- _Dataset records_
- - -
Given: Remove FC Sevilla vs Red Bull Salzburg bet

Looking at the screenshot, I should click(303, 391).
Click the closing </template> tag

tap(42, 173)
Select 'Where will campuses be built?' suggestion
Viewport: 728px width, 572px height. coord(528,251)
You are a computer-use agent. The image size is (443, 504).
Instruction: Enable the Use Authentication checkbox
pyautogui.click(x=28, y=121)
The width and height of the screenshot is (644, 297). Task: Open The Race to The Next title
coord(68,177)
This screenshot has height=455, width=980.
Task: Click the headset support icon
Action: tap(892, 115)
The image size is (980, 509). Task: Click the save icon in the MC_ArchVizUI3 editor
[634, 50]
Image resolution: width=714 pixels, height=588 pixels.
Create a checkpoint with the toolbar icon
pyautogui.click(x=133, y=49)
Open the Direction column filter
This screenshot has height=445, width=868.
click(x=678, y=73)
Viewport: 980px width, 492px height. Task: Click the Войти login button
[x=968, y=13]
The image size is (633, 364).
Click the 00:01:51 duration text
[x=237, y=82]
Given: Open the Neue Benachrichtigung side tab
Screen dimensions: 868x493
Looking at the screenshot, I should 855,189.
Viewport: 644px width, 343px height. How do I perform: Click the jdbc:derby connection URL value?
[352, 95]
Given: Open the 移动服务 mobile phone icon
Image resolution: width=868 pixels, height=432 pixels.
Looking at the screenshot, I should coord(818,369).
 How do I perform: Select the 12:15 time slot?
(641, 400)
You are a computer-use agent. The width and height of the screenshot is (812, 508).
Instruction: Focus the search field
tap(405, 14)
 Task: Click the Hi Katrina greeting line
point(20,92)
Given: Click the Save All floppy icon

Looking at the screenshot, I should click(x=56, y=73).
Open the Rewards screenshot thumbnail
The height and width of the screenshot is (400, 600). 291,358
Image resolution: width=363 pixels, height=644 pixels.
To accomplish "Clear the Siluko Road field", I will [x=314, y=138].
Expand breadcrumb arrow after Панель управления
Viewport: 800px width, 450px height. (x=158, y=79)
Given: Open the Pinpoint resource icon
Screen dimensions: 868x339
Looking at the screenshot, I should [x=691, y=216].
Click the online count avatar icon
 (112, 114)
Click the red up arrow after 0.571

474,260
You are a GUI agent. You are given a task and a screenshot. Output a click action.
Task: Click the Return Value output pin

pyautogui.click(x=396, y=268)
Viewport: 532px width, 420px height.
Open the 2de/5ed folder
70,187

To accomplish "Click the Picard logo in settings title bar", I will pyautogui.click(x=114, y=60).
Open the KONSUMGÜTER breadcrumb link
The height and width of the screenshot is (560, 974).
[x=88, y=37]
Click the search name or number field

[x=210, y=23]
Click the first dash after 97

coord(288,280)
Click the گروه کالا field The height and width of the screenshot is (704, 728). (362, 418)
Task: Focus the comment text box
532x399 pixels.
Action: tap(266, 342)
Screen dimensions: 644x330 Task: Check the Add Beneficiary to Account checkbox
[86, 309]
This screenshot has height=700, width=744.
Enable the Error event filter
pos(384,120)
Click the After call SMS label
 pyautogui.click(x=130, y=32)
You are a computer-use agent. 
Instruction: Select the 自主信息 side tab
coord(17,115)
- - -
- _What the task asks_
Go through the records, tally the lines holding the word "computer", and give only the tally.

- _Your response_
3